I have a Quantum DXi disk storage unit, and I have a Quantum Scalar i500 tape library. Starting just a few weeks ago, and it seemed sudden, our jobs started running late into Monday morning. I opened a case with support, but I haven't made any real progress in over a week. What is going on is that backups are running, but then duplications are kicking off during them--so the rehydration of data and writing it to tape, and actual first-write jobs, are competing with each other. Obviously this is going to cause contention; but for some reason just starting a couple weeks ago this has come to a head, and now I'm trying to correct this.
Currently the answer was to take SLP jobs and turn them off until Monday morning, which I don't agree with; because then tape duplications are running way into Wednesday. (I usually use Tuesday daytime for my maintenance window, since there aren't normally a lot of backups running.)
There are several settings I have been looking at:
Storage -> Storage Unit Group -> Storage Unit -> Max Concurrent Jobs (30 each, there are 2)
Devices -> Disk Pools -> Disk Pool -> Limit I/O Streams (60)
I'm not looking for someone to tell me a best practice--I know I need to do tuning, and I have the white paper on my disk unit.
What I am trying to wrap my head around is what exactly each of these does. From what I have read, the max concurrent jobs is only for *jobs writing to the storage unit*, not for other things like duplications, etc.
If someone could point out where that is mentioned to me in one of the user guides, I would be very happy.
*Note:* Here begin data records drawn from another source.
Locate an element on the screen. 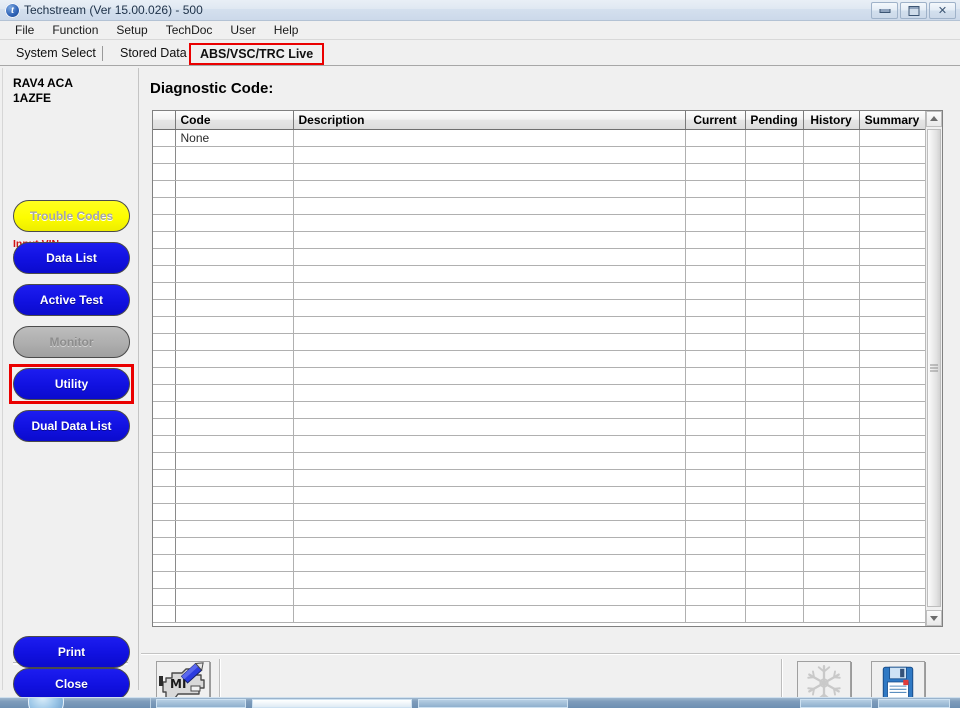 This screenshot has height=708, width=960. tab-abs-vsc-trc-live: ABS/VSC/TRC Live is located at coordinates (257, 54). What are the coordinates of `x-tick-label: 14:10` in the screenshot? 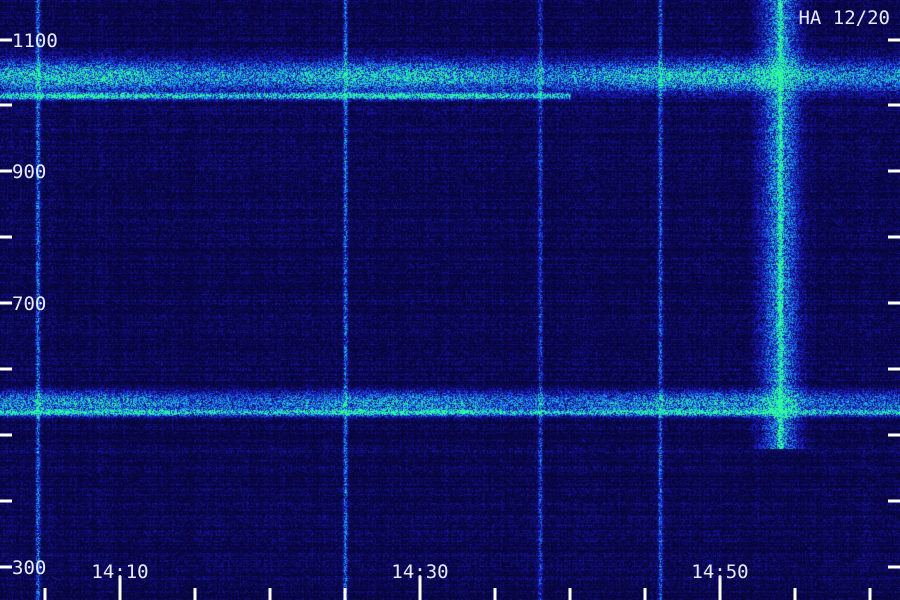 It's located at (120, 572).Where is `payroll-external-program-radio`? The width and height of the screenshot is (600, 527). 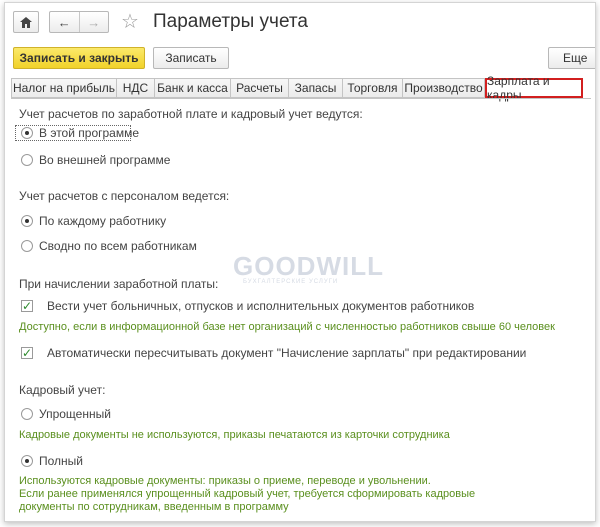 payroll-external-program-radio is located at coordinates (27, 160).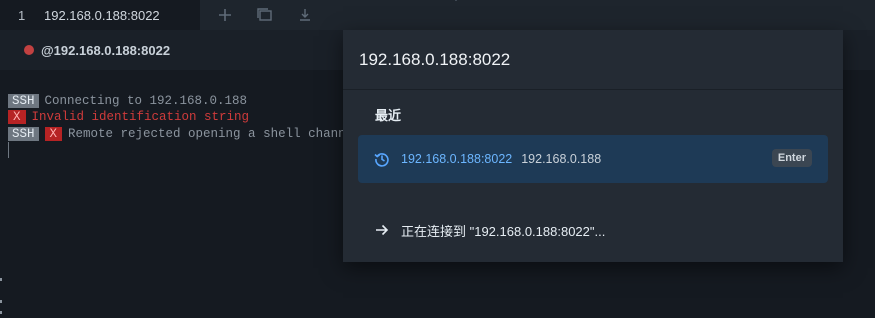 The height and width of the screenshot is (318, 875). What do you see at coordinates (384, 159) in the screenshot?
I see `history-icon` at bounding box center [384, 159].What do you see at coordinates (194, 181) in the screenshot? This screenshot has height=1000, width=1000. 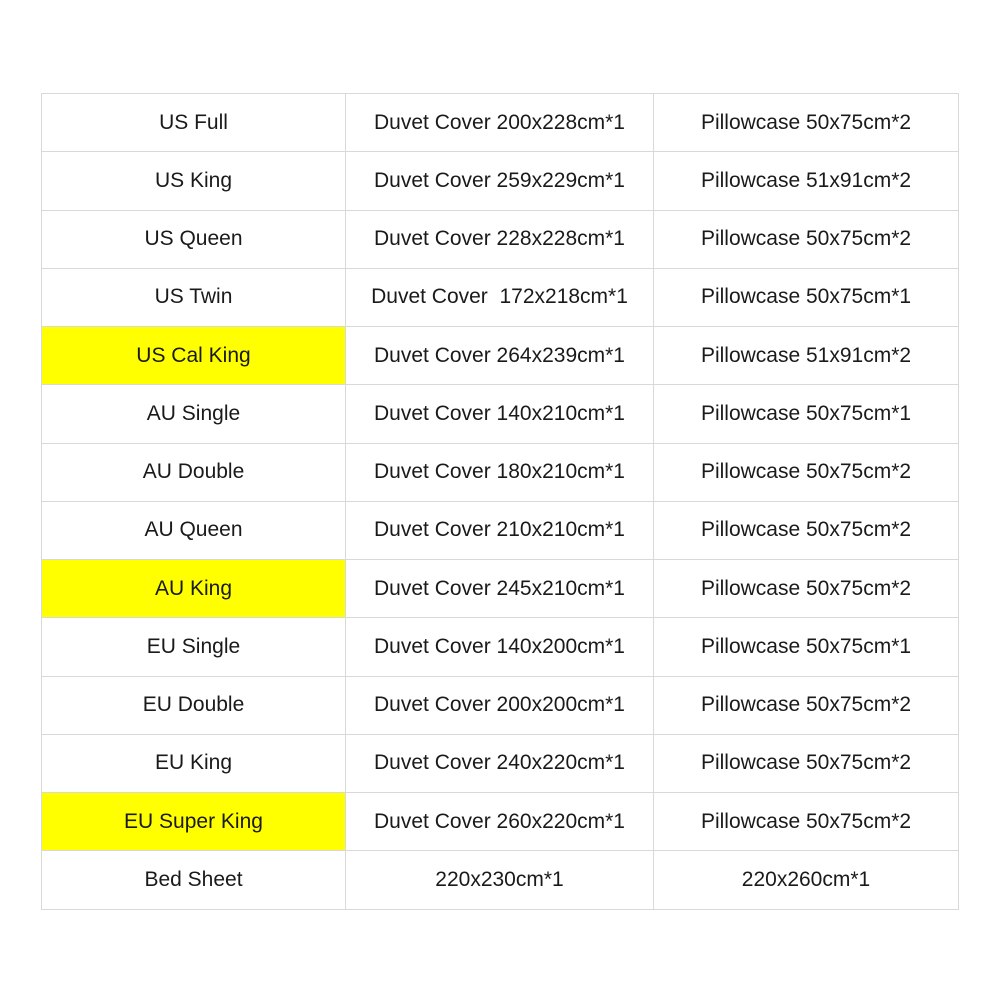 I see `size-name-cell: US King` at bounding box center [194, 181].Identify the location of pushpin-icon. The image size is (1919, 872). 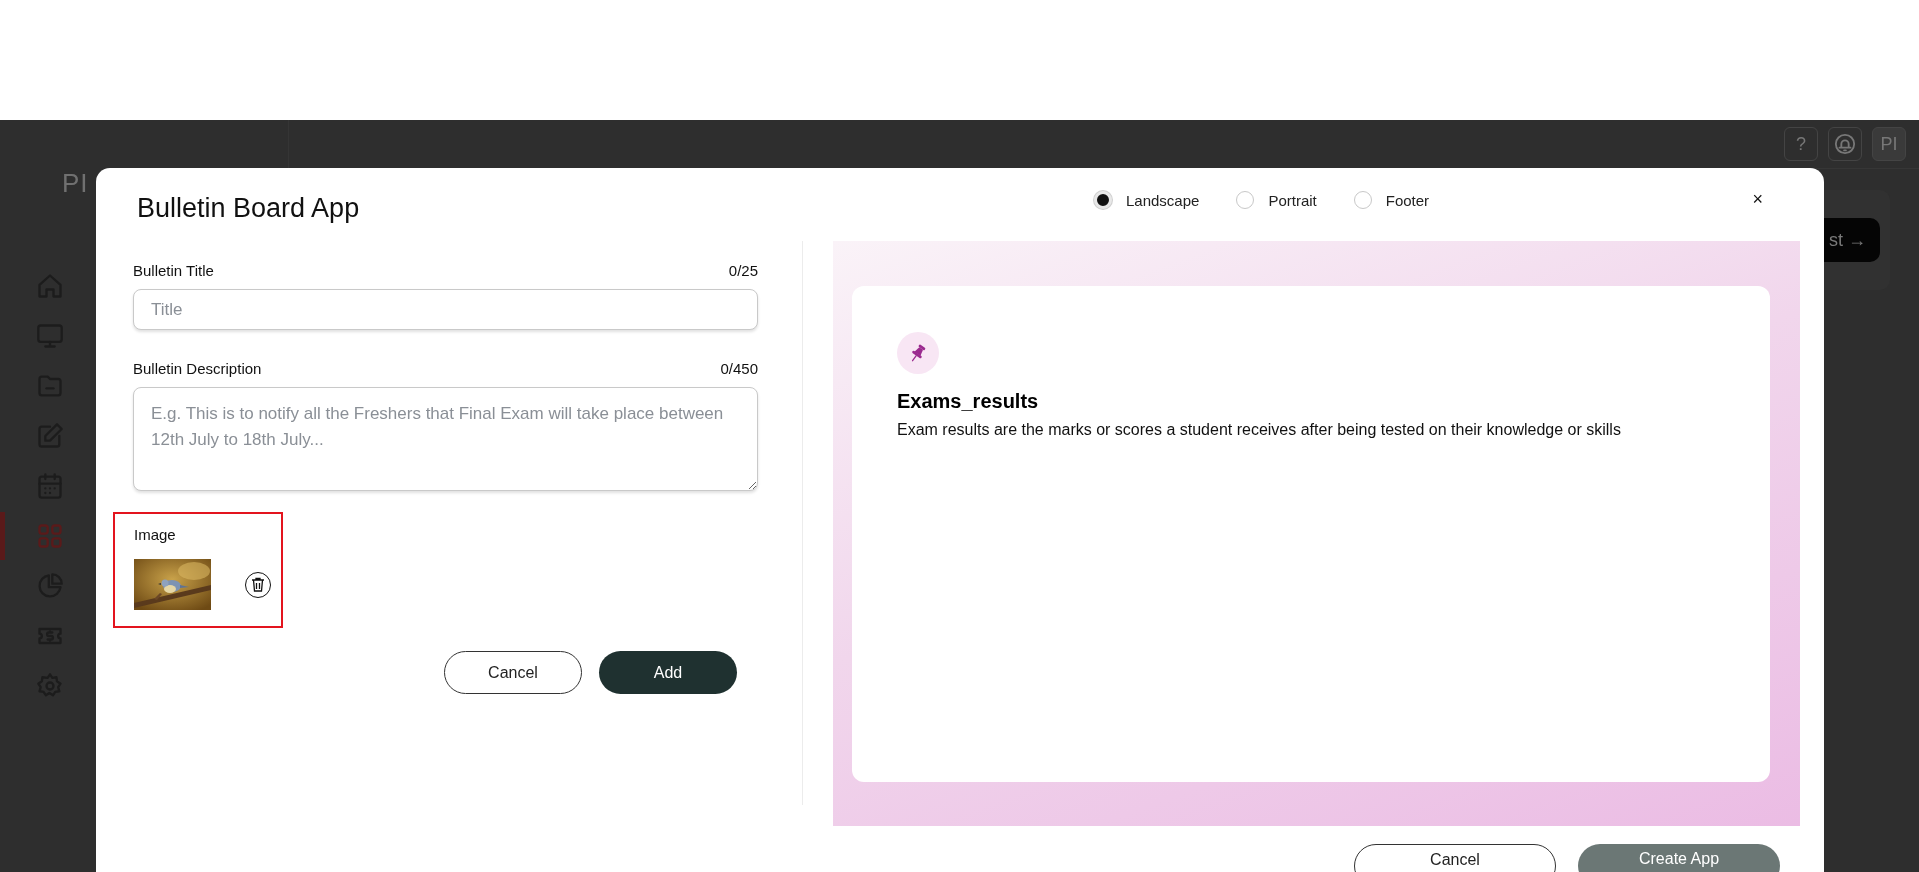
(918, 353).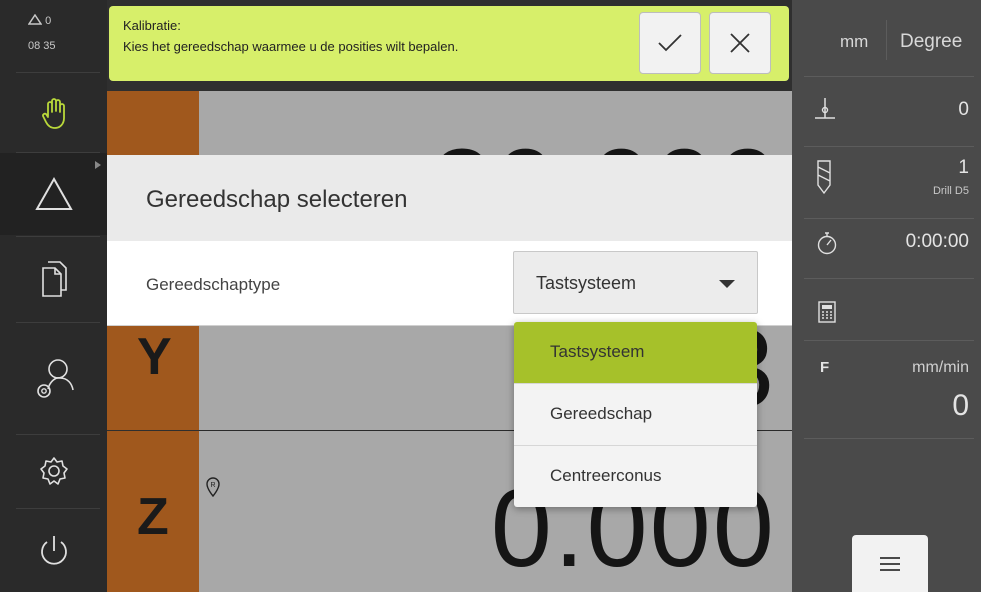  What do you see at coordinates (598, 352) in the screenshot?
I see `option-label: Tastsysteem` at bounding box center [598, 352]. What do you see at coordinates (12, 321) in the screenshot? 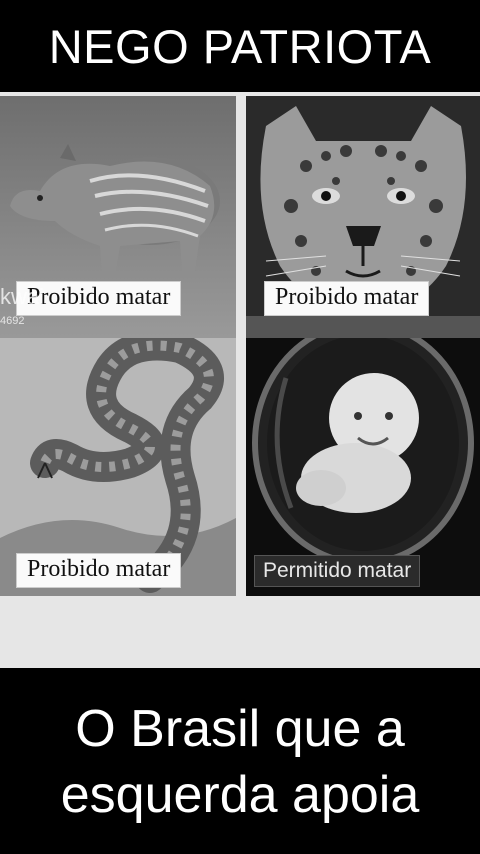
I see `watermark-id: 4692` at bounding box center [12, 321].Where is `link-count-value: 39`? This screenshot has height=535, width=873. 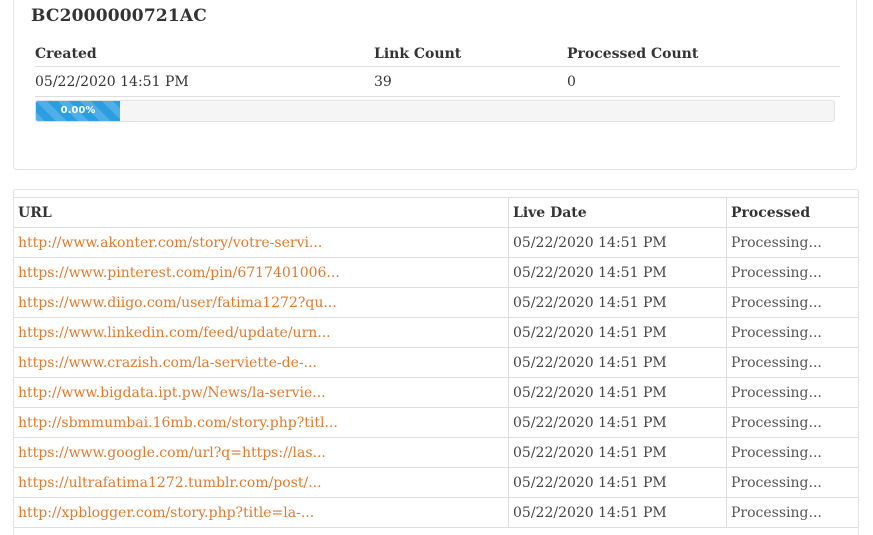
link-count-value: 39 is located at coordinates (470, 82).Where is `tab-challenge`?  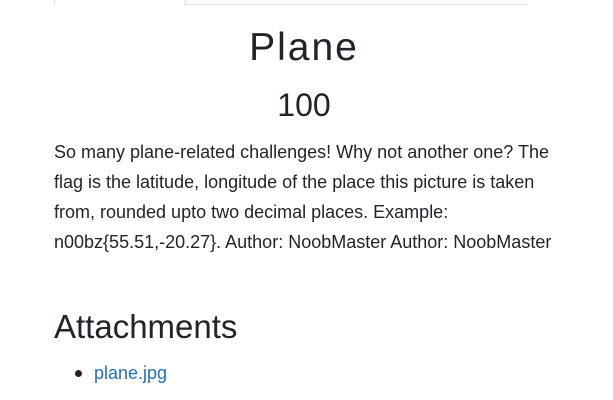 tab-challenge is located at coordinates (120, 2).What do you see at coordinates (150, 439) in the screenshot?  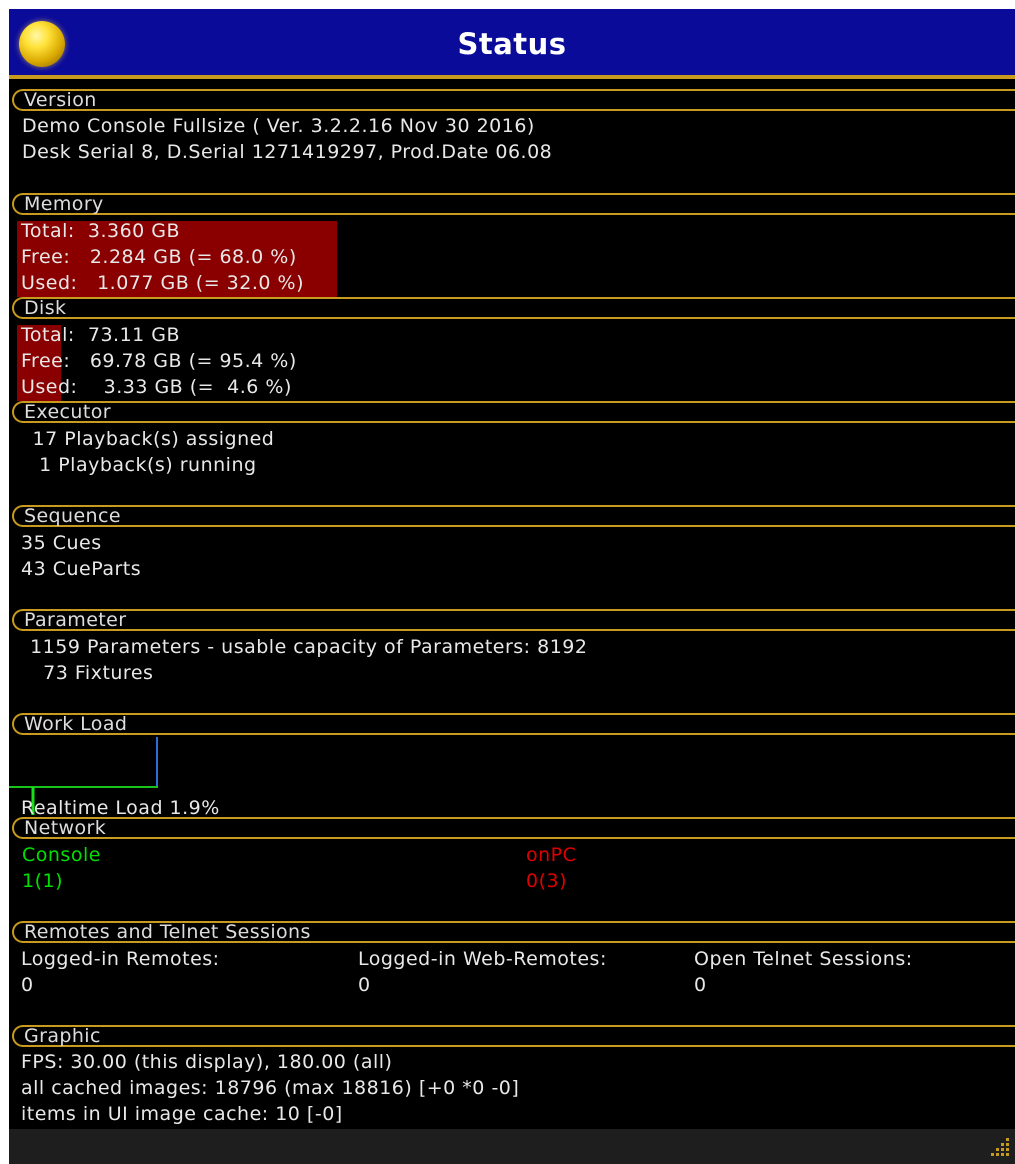 I see `executor-assigned: 17 Playback(s) assigned` at bounding box center [150, 439].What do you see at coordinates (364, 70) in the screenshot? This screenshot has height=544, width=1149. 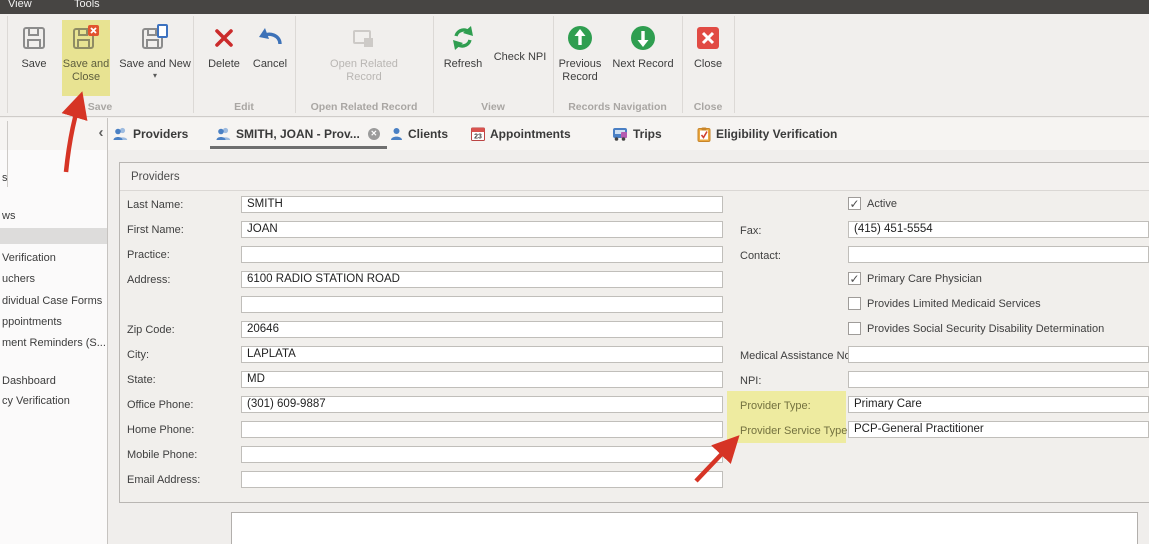 I see `open-related-record-label: Open Related Record` at bounding box center [364, 70].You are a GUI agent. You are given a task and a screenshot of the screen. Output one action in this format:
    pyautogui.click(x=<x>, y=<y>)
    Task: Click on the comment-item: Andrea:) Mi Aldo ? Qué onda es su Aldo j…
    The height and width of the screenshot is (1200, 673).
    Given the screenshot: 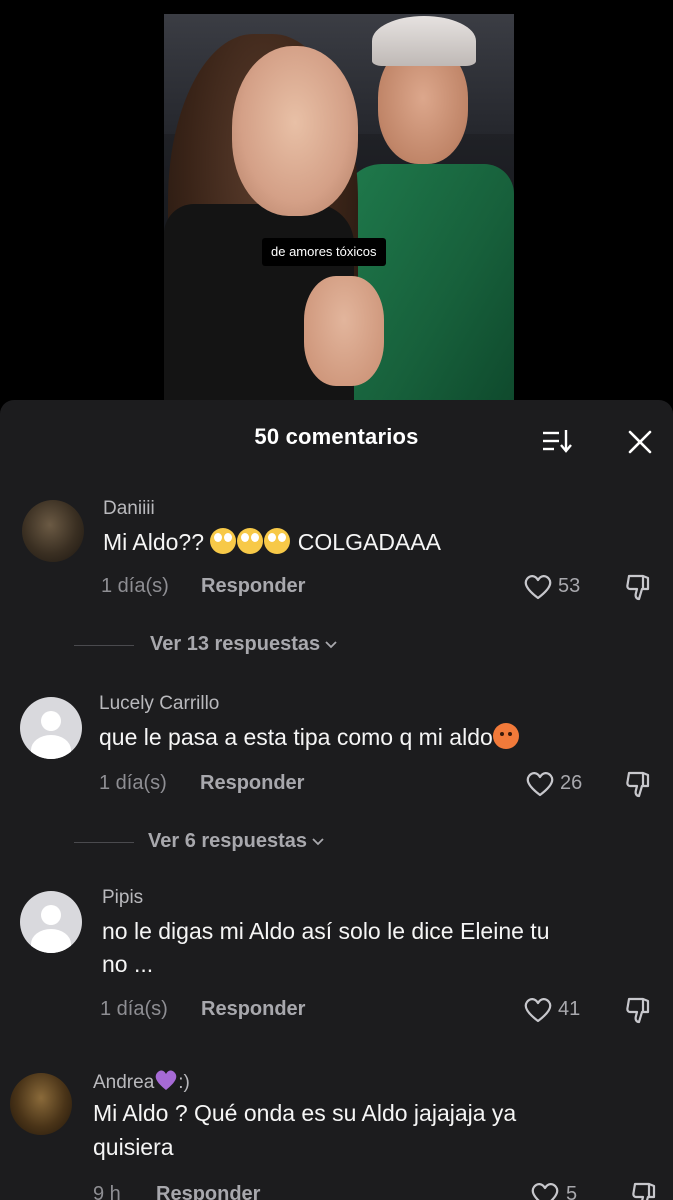 What is the action you would take?
    pyautogui.click(x=336, y=1132)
I've already done some research...
The other settings I have been looking at have been in the master server's SLP parameters; namely, the force interval for small job and job submission interval. Currently these are set for 9 hours. This to me means that after a backup completes the SLP copy of it won't kick off for at least 9 hours. That apparently was working in the past, up until this point; and I'm wondering if the solution might be as simple as making it 10 or 11 (or, is the problem the other way around, that I have it set too long?)
Hope this is what you are looking for
“Maximum I/O streams per volume” with Disk Pools
Disk storage units allow you to limit the number of concurrent write jobs that use the storage unit, however there are no limits on the number of read jobs (restores and duplications) that may be accessing the same disk pool at the same time and it is also possible to configure multiple storage units to access the same disk pool simultaneously. This can give rise to unexpected I/O contention on the disk pool. By setting the Maximum I/O streams per volume option on the Disk Pool, you can limit the total number of jobs that access the disk pool concurrently, regardless of the job type.
Streams on the pool is the overall figure that it can handle, i.e from all the storage units. Suppose DXi is like a DD so its got multiple servers talking to it, so your 30 + 30 would seem to add up to 60 on the pool. All good there.
What you need to look at now is how busy system is doing backups, and whether you need to defer the duplications till later. Rehydration does put quite a load on a system to its best practice not run the "IN" and the "OUT" at the same time. You can achieve this with an SLP window, no need to play with the SLP parameters.
Share more info on the load if possible.